Central Huijin Investment, a unit of the US$1.4 trillion (S$1.9 trillion) wealth fund China Investment Corp that has long served as the main vehicle for China’s holdings in state-run banks, bought an undisclosed amount of ETFs and vowed to keep increasing its holdings, it said in a brief statement late on Monday.

Central Huijin may have purchased 10 billion yuan (S$1.9 billion) in ETFs, the China Fund newspaper reported on Tuesday, citing brokerage estimates. The purchases may be focused on ETFs tracking technology stock indexes, in line with regulators’ support of innovation, it said, citing Huachuang Securities’ analysis.

The move came shortly after the sovereign fund bought about US$65 million (S$88.6 million) of shares in the nation’s biggest banks in October, a symbolic step that has so far failed to boost sentiment. The CSI 300 Index has fallen 10 per cent so far in 2023, closing at the lowest level since February 2019 on Monday, as investors remain worried about growth and the property market crisis even after the government’s rounds of support measures.

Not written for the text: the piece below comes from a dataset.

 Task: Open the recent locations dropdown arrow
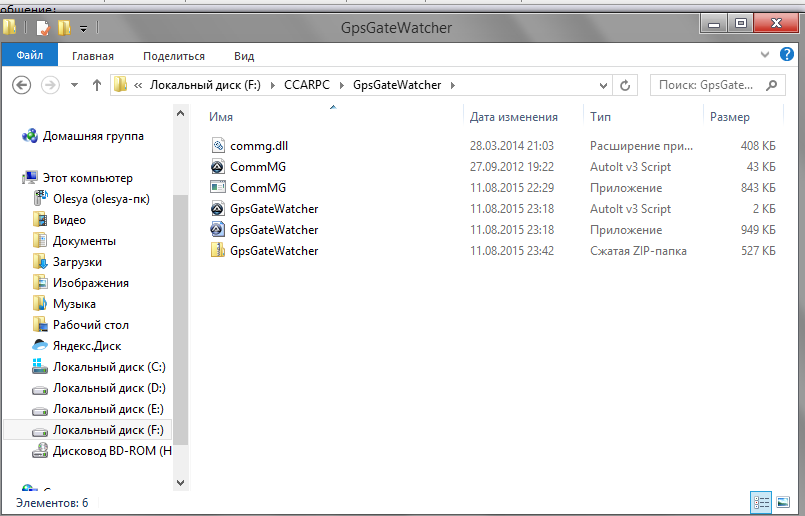tap(72, 86)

The benchmark closed 0.37 per cent higher at 3,487.13 on Tuesday.

Central Huijin’s purchases of ETFs that track indexes can have “more direct, more obvious” effects on the market than buying bank shares, especially as the economy is stabilising, chief economist Li Zhan at China Merchants Fund Management’s research department was cited as saying by the official Shanghai Securities News.

Turnover on the Huatai-Pinebridge CSI 300 ETF, one of the most-held ETF products by Central Huijin, jumped to the highest in two months on Monday, nearly three times its average over the past year.

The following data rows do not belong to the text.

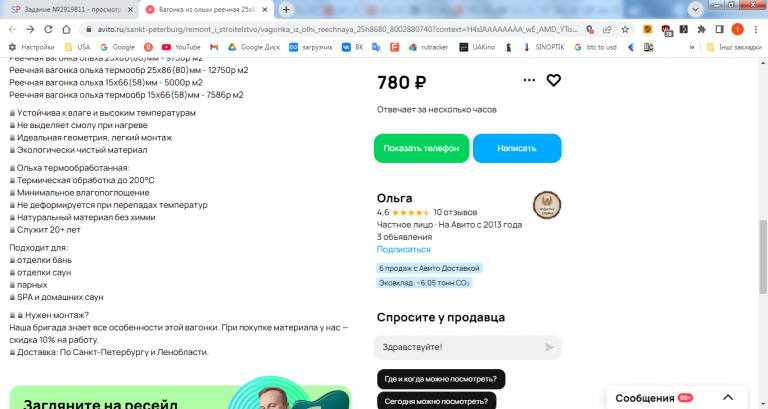Open the Extensions puzzle icon
The height and width of the screenshot is (409, 768).
tap(701, 29)
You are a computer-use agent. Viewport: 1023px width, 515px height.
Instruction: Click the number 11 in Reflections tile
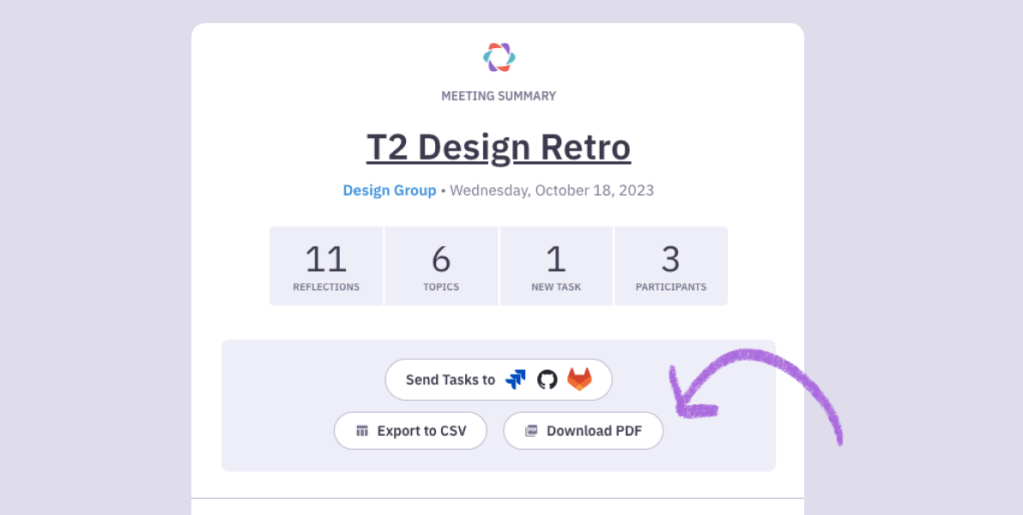coord(326,259)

The sovereign fund’s moves underscore concerns among top leaders over the sinking market. China is considering forming a state-backed stabilisation fund to shore up confidence in its US$9.5 trillion stock market, people familiar with the matter told Bloomberg earlier in October.

There have been growing calls from Chinese economists and hedge funds for the government to directly intervene with a stabilisation fund to buy stocks for the first since the market crashed in 2015. The fund could buy different values of stocks when the index is below certain levels and sell when the gauge rises above designated lines, preventing both excessive declines and overheating while making a profit, Ms Li Bei, founder of Shanghai Banxia Investment Management Centre, wrote in a WeChat article on Oct 10 that was removed the following day.

Good effects

Central Huijin’s two previous publicly announced moves to purchase ETFs, which occurred in June 2013 and July 2015, were both followed by gains of more than 20 per cent in Shanghai stock indexes within three months. This shows that such moves, coupled with other policy measures, can have “relatively good” effects on supporting market liquidity and stabilising investor expectations, according to a China International Capital Corp (CICC) report on Tuesday.

The move not only shows the market now has good investment value for the medium term, but it can also ease broader liquidity conditions and help more stocks than buying bank shares, CICC analysts wrote in the note.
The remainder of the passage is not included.